自分に言い聞かせて、もう一度強く舌を噛んだ
が、またダメだ
“もう一回!今度はちゃんと噛み切るんだ!”
もう一度。もう一度。もう一度。
舌を噛み切ろうと何度も何度も試みた
だが、力が出ない
断ち切れない自分の弱さに涙が溢れてきた
“なんで噛み切れないんだよぉ”
涙と一緒に鼻水も出て来て、顔がぐしょぐしょになっていた
“なさけない。なさけない。なさけない…”
こんなに酷い目にあっているのに、弱さで死ぬこともできない
そんな情けない自分にまたどうしようもなく泣けてきて、枕に顔を埋めて泣きじゃくった
それがどんな音だったのかはわからない
“廃人”として不様に生きていくしかないのだと脳が認識したとき、それが彼の心が壊れた瞬間だったのだと思う
*この話はノンフィクションです。「いつか辿り着ける陽のあたる場所」の外伝です。
親に見捨てられ、壊れた心を抱えながら生きながらえている。そうして、薬に依存していくしかなかった彼の半生を綴ったものです。

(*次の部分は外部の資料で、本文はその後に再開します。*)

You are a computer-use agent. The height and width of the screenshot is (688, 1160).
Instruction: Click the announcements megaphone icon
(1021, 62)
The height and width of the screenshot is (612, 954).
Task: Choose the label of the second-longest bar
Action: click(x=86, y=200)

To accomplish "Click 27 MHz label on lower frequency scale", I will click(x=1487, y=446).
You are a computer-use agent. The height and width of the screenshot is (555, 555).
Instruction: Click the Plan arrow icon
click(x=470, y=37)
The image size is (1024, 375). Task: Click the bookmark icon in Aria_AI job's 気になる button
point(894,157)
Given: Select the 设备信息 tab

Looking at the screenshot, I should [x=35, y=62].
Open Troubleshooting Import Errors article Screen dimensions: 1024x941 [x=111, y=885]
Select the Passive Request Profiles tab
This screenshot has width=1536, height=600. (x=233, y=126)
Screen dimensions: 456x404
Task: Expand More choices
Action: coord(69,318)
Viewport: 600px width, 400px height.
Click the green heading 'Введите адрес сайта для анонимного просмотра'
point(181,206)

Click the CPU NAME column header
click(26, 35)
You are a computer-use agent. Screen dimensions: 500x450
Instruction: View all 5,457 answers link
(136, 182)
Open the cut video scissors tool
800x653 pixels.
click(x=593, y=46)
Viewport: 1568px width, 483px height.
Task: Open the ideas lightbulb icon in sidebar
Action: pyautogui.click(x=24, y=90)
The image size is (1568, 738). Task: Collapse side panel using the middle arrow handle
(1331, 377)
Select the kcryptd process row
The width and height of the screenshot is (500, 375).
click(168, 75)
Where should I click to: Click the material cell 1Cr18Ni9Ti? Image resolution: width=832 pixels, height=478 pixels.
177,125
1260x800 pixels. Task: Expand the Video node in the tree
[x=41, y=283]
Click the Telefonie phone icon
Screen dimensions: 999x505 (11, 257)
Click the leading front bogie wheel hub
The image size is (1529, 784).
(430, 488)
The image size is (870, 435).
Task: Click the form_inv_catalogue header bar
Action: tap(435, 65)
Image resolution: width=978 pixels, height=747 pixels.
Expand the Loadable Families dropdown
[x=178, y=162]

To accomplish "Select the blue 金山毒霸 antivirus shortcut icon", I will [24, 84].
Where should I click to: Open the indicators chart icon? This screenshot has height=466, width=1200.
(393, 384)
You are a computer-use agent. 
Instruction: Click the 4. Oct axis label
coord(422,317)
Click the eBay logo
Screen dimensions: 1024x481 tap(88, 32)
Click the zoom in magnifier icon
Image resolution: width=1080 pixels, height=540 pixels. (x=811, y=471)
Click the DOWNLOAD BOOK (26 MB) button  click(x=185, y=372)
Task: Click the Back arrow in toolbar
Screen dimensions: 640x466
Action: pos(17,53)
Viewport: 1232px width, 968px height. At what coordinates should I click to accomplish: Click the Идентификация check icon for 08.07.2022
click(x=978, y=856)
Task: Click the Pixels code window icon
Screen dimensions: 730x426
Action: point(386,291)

「薬物依存症」に罹ってしまった人間を“自分が悪いんだろ!”と誹謗中傷する人がいるかもしれませんが、生きづらさを感じ、心の居場所を失くしてトー横に集まり薬に依存する彼らをただ単に批難してはいけないと思います。
彼らを生んでいるのは親や社会です。
もっと言えば、少子化問題、ただ子どもを増やせばいいって問題じゃないんです。親が安心して子どもを家庭で育てていける環境をつくってやらないとダメなんですよ。
「親はなくても子は育つ」じゃないんです!
家庭環境、教育環境がしっかりしていなければ子どもの心は育たないんです!
毒親なんかもってのほか、早く子どもを保護してください!
親に人生を台無しにされた彼のような悲劇が子どもたちに起こらないことを願うばかりです。